Figure 5. Endogenous Arg2 in CD8⁺ T cells is a cell-intrinsic regulator of their antitumor function.

(A) The scheme illustrates the experimental setting used in panels B–D, F, and G. Five days prior to adoptive T cell transfer, 0.5 × 10⁶ MC38-OVA cells were implanted s.c. into WT host. At day 0, 1 × 10⁶ to 1.5 × 10⁶ CD8⁺ T cells isolated from naive WT or Arg2^–/– mixed BM chimeric mice were adoptively transferred into the tumor-bearing mice. Control mice received no T cells.
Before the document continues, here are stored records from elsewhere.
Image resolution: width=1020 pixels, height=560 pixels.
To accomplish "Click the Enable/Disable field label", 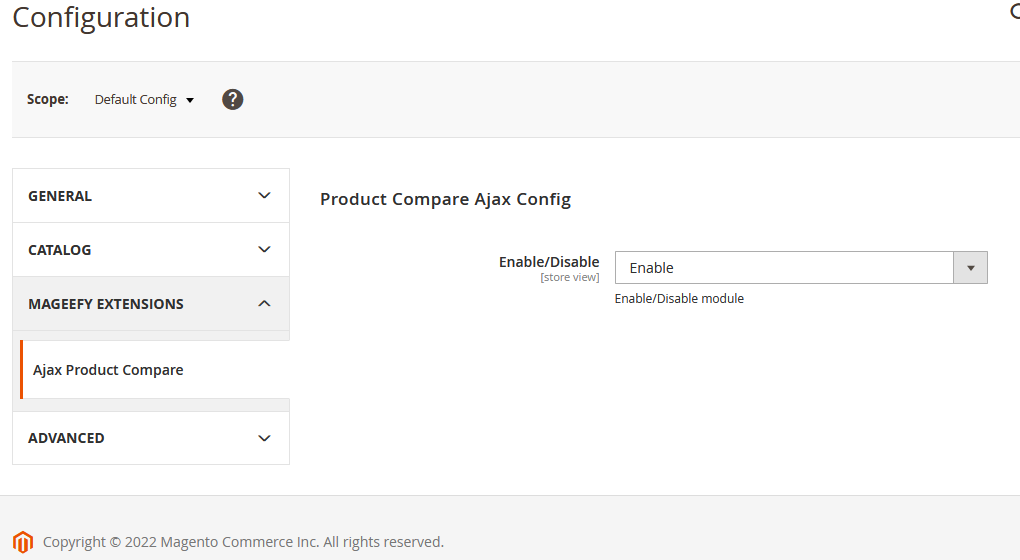I will tap(549, 262).
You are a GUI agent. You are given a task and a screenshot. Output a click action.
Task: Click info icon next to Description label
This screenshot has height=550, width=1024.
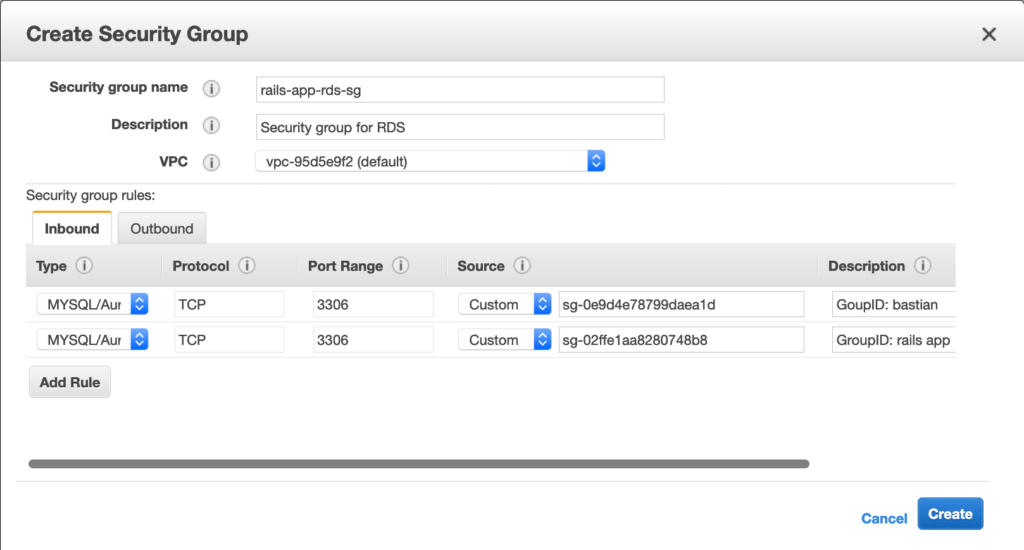pyautogui.click(x=211, y=126)

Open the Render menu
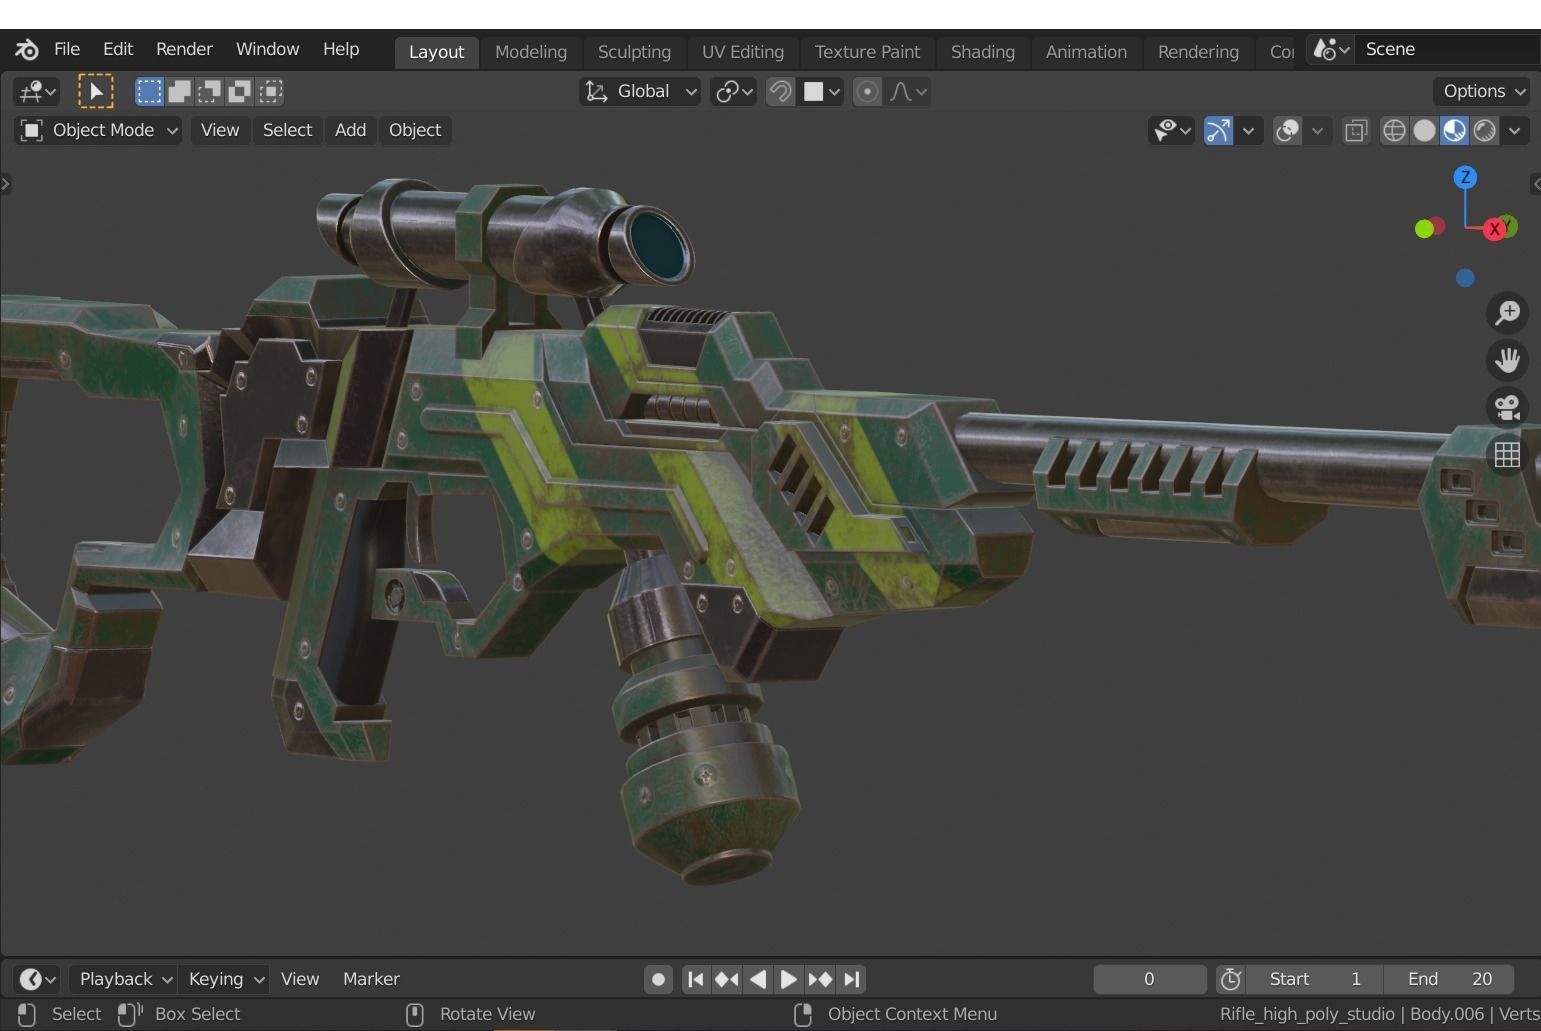[184, 48]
One day after T cell transfer, mice were immunized s.c. with OVA_257–264 and CpG-B. (B) Tumor growth, (C) mouse survival, and (D) tumor clearance rates at day 40 were assessed (n = 12–15). (E) Tumor growth was assessed using a setting identical to that in A, except that tumor-bearing mice received naive or 6-day preactivated CD8⁺ T cells derived from WT or Arg2^–/– OT-I mice (n = 11–12). Only mice transferred with naive cells were primed in vivo by s.c. immunization with CpG-B and OVA_257–264. (F and G) t-SNE plots showing the FlowSOM-guided metaclustering gated on (F) TCRb⁺ T cells present in the TdLNs or gated on (G) CD45⁺ cells infiltrating the tumors of WT tumor-bearing mice having received WT (left) or Arg2^–/– (right) OT-I cells. (B–E) Results were pooled from 2 or 3 independent experiments. Data is represented as mean ± SEM throughout. *P < 0.05, **P < 0.01, and ****P < 0.0001 (B and E: 2-way ANOVA) (C: log-rank Mantel-Cox test) (D: Fisher’s exact test).